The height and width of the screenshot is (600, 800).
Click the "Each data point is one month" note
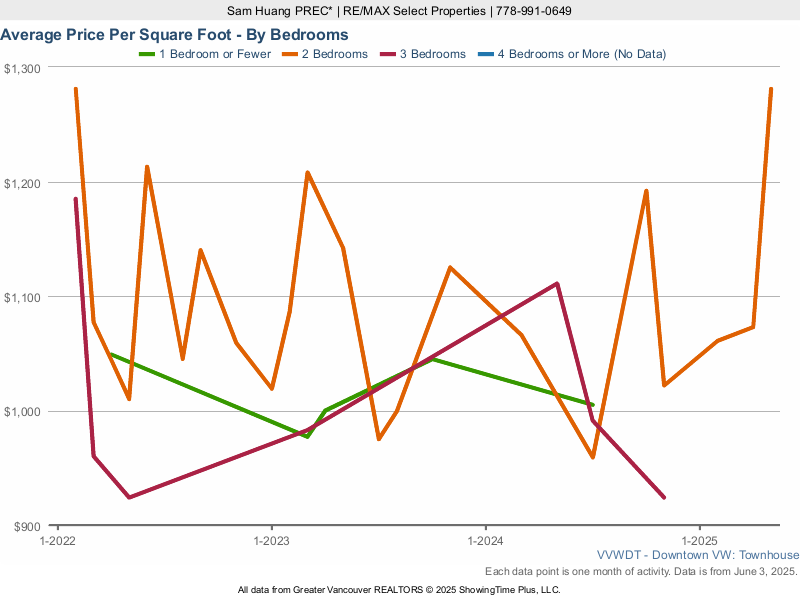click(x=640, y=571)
---
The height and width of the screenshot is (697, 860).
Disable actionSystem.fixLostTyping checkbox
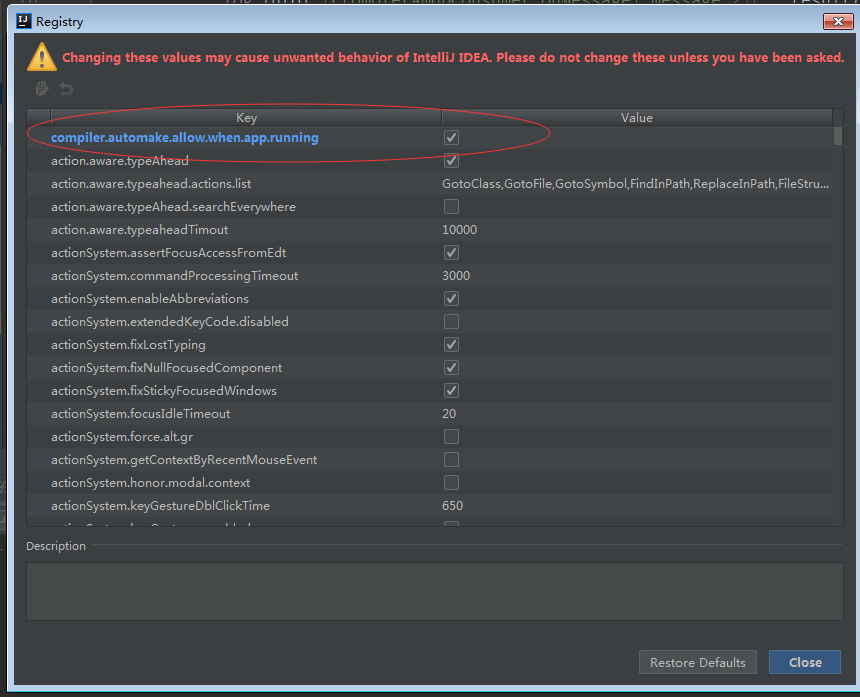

REQUIRED ACTION: After locating the line holding "The height and width of the screenshot is (697, 860)." above, output exactly that line and every line after it through the line holding "Disable actionSystem.fixLostTyping checkbox". Include nothing else.

ANSWER BOX:
The height and width of the screenshot is (697, 860).
Disable actionSystem.fixLostTyping checkbox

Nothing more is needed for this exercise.